Wir haben uns ja gestern im Zelt darüber unterhalten, welches Fest Jesus in dieser Jahreszeit gefeiert hat – und welche Bräuche wir davon übernommen haben. Und ja – Jesus ist nicht im Dezember geboren sondern wahrscheinlich gegen September…
Nun habe ich gestern Abend noch einen interessanten Artikel bei n-tv gelesen:

Es ist wieder so weit: Die Kerzlein brennen, der Tannenbaum duftet, die Geschenke wechseln ihre Besitzer. Weihnachten ist da, der Trubel der Vorweihnachtszeit – hoffentlich – vorbei. Der Blick fällt auf die Krippe unter dem Weihnachtsbaum: Maria und Josef mit dem Jesuskind. Eine Szene vor rund 2000 Jahren, die uns heute noch immer Grund dafür ist, Weihnachten zu feiern. Aber: Standen Maria und Josef wirklich im Dezember um ihr Kindlein im Stall?

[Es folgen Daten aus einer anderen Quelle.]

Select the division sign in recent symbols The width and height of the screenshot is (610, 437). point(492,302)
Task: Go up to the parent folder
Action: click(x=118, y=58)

Warum feiern wir Weihnachten eigentlich ausgerechnet an diesem Datum?


Es gibt gute Gründe, anzunehmen, dass die ersten Christen Geburtstage im Allgemeinen überhaupt nicht feierten – und auch einer Geburtstagsfeier für Jesus deshalb keine besondere Bedeutung schenkten. Die Feier der Geburt war in der antiken Welt ein heidnischer Brauch. Ein Ritual, das mit der Anrufung von guten Geistern einherging, die die gefeierte Person schützen sollten. Das war im frühchristlichen Weltbild – ebenso wie heute – ein Problem.

Aber wie das mit Bräuchen und Traditionen so ist: Sie ändern sich. Langsam, aber stetig wuchs auch unter Christen das Interesse daran, den Geburtstag ihres Heilands zu feiern. Warum genau, weiß man heute nicht mehr. Vielleicht, weil es im römischen Reich üblich war, den Geburtstag des Kaisers zu feiern – schließlich war Jesus für seine Nachfolger ein Herrscher der geistlichen Welt. Auch die Frage nach dem Wann bleibt unbeantwortet. Das Interesse daran wird wohl irgendwann im zweiten oder dritten Jahrhundert aufgekommen sein. Doch zu dieser Zeit stand man bereits vor einem Problem: Wann sollte man diesen Tag feiern? Schließlich hat man sich zu der Zeit, als die Evangelien aufgeschrieben wurden, um ein genaues Datum nicht geschert – und es deshalb auch nicht überliefert.

Dennoch gibt es heute ein Datum, an dem wir die Geburt Jesu feiern: den 25. Dezember. Fakt ist, dass wir für den 25. Dezember im Jahr 353 oder 354 die erste Überlieferung für eine Predigt des römischen Bischofs am „Tag der Geburt des Erlösers“ haben – das älteste uns bekannte Weihnachtsfest. Wie kommt man da nur drauf? Auch hier gilt, wie so oft: So ganz genau weiß man es nicht. Es gibt im Wesentlichen zwei Theorien.

Die erste – und weitaus bekanntere – ist diejenige, dass sich das Datum aus dem Bezug zum Geburtsfest des römischen Gottes „Sol invictus“ („Unbesiegbarer Sonnengott“) ergab. Dessen Geburtstag feierte man am kürzesten Tag des Jahres, der Wintersonnenwende: Die Winterdunkelheit konnte die Sonne nicht besiegen, die daraufhin wieder ihren Siegeszug begann und die Tage wieder länger werden ließ. Nach der Kalenderreform des Julius Caesar war dieser Tag der 25. Dezember. Da die Deutung von Jesus Christus als „Licht“ oder „Sonne“ für Christen schon in den Evangelien und aus alttestamentlichen Prophetien bekannt war, lag es auch nahe, dieses Fest im Zuge des aufstrebenden Christentums umzudeuten.